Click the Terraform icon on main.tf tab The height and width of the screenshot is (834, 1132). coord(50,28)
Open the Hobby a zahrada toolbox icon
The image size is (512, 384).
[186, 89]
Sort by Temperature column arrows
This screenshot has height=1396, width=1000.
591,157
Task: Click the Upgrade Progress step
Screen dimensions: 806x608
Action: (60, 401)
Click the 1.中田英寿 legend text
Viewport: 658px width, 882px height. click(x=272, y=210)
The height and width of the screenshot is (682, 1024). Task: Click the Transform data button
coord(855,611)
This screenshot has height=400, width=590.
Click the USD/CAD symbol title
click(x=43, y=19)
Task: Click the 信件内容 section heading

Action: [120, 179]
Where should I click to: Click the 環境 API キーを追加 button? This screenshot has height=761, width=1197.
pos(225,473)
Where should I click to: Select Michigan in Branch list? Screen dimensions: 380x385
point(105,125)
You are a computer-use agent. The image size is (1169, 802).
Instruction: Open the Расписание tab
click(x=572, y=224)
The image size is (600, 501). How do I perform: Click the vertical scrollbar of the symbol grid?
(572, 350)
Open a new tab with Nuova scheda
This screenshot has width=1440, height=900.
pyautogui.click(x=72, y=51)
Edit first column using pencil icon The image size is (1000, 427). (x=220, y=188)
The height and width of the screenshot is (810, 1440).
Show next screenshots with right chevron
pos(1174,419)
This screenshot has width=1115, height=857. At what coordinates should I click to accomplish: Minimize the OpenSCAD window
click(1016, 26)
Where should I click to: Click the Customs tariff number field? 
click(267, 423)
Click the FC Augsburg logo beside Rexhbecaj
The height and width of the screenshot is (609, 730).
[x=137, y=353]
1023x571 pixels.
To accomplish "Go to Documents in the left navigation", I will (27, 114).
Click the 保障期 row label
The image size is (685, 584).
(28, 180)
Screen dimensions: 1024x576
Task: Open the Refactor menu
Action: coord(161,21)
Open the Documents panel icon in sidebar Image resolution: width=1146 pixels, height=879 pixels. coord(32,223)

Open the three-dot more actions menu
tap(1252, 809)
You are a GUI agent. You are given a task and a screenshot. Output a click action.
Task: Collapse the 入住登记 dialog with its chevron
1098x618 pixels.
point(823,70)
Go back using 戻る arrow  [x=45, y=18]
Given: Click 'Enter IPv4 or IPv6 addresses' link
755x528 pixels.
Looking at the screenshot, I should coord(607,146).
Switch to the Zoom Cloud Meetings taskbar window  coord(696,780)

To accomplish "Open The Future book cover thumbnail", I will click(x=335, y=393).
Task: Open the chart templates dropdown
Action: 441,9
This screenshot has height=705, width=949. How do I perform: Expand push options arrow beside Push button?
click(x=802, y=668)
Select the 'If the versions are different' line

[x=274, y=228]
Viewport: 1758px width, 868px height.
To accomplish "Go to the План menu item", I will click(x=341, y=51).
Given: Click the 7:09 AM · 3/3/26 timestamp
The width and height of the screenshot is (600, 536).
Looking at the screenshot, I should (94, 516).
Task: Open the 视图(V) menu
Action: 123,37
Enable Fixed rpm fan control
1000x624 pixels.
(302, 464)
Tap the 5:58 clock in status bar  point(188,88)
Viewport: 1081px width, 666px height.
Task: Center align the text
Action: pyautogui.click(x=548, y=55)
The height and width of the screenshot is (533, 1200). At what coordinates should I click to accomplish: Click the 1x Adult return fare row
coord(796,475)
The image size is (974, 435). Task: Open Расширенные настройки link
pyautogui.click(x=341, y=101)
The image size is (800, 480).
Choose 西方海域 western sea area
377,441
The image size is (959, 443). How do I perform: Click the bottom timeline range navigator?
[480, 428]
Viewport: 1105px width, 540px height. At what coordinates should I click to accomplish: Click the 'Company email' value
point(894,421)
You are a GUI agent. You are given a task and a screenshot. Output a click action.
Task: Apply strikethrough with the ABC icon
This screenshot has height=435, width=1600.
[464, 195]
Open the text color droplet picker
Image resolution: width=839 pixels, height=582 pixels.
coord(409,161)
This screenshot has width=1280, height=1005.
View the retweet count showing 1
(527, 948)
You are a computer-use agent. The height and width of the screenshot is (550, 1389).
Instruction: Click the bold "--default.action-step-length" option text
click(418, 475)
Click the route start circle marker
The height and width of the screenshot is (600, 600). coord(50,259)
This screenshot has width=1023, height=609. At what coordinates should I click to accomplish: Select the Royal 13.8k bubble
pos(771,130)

# # #

About this task:
Give the lines from the one containing "This screenshot has width=1023, height=609." through the end of the entries again, exactly as written and with no other lines.

Task result:
This screenshot has width=1023, height=609. At what coordinates should I click to accomplish: Select the Royal 13.8k bubble
pos(771,130)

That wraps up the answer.